Pourquoi Lysiane Gagnon s’attaque-t-elle au député A. Khadir et au PAJU ?

La semaine dernière, madame Lysiane Gagnon, chroniqueuse au journal La Presse, s’est permis une attaque en règle contre le député Amir Khadir en le qualifiant d’entrée de jeu de fanatique. « Khadir le fanatique », titre-t-elle. Monsieur Khadir étant parfaitement capable de se défendre lui-même, j’interviens plutôt sur le sens de l’article.
29 décembre 2010

Globalement, l’article de madame Gagnon reflète le vieil adage : quand le message nous déplaît, on tire sur le messager.
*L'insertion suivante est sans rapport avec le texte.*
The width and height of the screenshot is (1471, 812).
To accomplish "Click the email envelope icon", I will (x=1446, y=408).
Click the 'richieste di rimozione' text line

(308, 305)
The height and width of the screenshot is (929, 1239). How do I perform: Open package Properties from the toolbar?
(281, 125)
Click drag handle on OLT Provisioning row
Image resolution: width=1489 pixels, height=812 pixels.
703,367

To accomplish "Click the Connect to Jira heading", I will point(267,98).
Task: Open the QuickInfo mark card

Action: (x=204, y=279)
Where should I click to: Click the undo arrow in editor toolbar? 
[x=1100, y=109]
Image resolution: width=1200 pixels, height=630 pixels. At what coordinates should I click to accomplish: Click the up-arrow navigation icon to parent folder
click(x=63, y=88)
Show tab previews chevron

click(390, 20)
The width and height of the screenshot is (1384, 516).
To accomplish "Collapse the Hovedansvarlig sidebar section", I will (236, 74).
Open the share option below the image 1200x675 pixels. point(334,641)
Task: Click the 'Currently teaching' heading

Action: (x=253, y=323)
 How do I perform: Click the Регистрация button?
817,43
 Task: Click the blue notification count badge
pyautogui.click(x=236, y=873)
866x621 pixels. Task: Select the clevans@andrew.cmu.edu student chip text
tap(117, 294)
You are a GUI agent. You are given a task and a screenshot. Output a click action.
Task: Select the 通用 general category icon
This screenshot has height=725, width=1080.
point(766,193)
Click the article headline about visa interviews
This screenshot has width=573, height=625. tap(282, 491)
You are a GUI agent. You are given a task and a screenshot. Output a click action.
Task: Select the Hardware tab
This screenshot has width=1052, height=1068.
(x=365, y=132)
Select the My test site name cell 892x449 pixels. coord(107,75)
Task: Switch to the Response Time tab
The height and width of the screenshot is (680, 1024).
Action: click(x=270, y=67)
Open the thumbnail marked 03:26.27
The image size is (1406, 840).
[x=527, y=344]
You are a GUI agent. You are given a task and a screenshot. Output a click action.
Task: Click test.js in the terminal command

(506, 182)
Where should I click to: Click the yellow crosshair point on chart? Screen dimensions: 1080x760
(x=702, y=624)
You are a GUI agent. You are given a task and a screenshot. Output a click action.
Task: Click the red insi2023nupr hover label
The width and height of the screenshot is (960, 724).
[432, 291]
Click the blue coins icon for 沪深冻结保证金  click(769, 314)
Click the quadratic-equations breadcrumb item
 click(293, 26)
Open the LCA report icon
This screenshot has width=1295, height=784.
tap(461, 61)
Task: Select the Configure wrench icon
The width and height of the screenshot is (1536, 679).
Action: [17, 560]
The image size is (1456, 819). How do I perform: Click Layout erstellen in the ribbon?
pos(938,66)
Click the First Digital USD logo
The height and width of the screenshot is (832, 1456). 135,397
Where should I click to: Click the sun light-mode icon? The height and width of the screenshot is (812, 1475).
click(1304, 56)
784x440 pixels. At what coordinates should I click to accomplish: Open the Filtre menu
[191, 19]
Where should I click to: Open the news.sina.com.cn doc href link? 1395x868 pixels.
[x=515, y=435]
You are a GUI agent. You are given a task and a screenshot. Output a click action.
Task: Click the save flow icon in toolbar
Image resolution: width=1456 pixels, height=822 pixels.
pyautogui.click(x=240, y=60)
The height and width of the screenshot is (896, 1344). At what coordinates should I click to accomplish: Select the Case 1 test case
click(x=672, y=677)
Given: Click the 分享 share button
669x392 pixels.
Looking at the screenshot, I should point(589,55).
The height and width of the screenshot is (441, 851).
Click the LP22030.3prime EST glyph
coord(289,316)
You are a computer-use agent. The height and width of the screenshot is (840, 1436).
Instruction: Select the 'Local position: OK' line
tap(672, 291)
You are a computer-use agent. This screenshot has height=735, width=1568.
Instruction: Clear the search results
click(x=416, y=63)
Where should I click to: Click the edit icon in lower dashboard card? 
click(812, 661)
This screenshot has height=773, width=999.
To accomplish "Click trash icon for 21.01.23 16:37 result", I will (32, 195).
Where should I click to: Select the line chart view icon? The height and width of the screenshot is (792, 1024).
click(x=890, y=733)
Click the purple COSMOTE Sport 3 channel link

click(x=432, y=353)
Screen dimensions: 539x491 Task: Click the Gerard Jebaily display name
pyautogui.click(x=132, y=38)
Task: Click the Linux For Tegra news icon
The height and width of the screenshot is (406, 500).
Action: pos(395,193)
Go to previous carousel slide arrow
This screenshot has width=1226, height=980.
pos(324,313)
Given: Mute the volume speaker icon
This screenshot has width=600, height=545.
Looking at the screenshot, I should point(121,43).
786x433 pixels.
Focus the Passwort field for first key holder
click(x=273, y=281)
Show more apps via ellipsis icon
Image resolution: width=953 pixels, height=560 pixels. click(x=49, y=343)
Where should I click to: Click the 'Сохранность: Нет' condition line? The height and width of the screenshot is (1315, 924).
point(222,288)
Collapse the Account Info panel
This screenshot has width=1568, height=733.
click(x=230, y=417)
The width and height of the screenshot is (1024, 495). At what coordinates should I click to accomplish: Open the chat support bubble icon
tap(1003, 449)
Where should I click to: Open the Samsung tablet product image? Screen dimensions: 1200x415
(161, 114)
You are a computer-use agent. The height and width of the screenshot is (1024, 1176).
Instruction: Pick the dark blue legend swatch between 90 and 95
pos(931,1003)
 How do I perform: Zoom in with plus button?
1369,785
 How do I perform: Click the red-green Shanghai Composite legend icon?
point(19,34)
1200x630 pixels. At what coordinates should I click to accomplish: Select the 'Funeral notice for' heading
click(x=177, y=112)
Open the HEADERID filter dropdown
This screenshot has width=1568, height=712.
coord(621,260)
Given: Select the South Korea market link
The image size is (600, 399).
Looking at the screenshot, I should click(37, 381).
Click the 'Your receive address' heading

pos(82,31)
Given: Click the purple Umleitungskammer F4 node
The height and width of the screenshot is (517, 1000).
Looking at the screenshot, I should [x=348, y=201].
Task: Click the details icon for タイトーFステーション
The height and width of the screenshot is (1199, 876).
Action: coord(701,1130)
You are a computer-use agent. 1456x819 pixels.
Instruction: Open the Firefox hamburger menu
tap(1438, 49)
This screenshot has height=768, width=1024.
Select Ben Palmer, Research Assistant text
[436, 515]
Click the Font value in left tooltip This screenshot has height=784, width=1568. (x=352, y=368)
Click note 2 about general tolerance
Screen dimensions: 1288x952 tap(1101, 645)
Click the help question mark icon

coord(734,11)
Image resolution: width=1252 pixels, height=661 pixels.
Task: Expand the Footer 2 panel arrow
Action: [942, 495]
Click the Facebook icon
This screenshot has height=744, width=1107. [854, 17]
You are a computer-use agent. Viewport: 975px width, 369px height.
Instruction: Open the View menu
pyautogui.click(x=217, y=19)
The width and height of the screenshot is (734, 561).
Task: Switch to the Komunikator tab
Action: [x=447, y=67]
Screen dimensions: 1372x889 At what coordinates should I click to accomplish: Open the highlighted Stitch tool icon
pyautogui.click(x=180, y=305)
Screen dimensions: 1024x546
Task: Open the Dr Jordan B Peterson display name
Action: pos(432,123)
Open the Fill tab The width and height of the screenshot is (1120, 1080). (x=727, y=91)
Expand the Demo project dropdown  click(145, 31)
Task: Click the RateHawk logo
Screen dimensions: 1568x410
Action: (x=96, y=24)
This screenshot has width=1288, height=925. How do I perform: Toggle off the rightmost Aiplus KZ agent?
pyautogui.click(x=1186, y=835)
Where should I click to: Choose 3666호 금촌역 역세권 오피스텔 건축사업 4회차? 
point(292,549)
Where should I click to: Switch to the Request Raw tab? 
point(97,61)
Pourquoi ? Parce que le terme « fanatique » n’est pas anodin. Comme le dit monsieur Elie Wiesel : « Le fanatique, c’est quelqu’un qui connaît toutes les réponses mais qui ne connaît pas les questions. Ni les dialogues. Le fanatisme n’est pas seulement armé, mais il est suicidaire et nucléaire et tente d’exterminer Israël. C’est lourd, c’est effarant », déclare le prix Nobel de la Paix (Miotto, Patricia, Le Devoir, 28 décembre 2010) ». Est-ce qu’éliminer Israël représente vraiment l’intention du député Khadir ? Poser la question, c’est y répondre. Bien sûr que non. Si on jette un regard sur ses positions antérieures, il s’est prononcé contre certaines politiques guerrières d’Israël. Sans se gêner, madame manipule les raisonnements douteux et les attaques contre la personne du député Khadir pour laisser entendre qu’il serait un dangereux fanatique.

Essentiellement, elle lui reproche d’avoir participé à une manifestation organisée par le PAJU (organisation militante formée de membres d’origine juive, palestinienne et canadienne qui militent contre les politiques guerrières d’Israël et pour le respect des droits des Palestiniens) devant un magasin de chaussures qui vend des produits israéliens. Il s’agit du magasin où madame Gagnon achète ses souliers, souligne-t-elle…

À la lecture de son article, on se demande bien pourquoi au juste madame Gagnon s’en prend à la participation du député Khadir à une manifestation dans le cadre d’une campagne de boycott de produits israéliens. Elle donne l’impression de vouloir surtout discréditer la personnalité publique qu’est devenu Amir Khadir, le député le plus populaire, révèlent les sondages parce que la population le perçoit comme un élu représentatif de ses aspirations. Faute de motifs solides, elle cherche à le peindre en diable ou en monstre pour se justifier de lui faire un procès sur la place publique. La tactique est vieille comme le monde.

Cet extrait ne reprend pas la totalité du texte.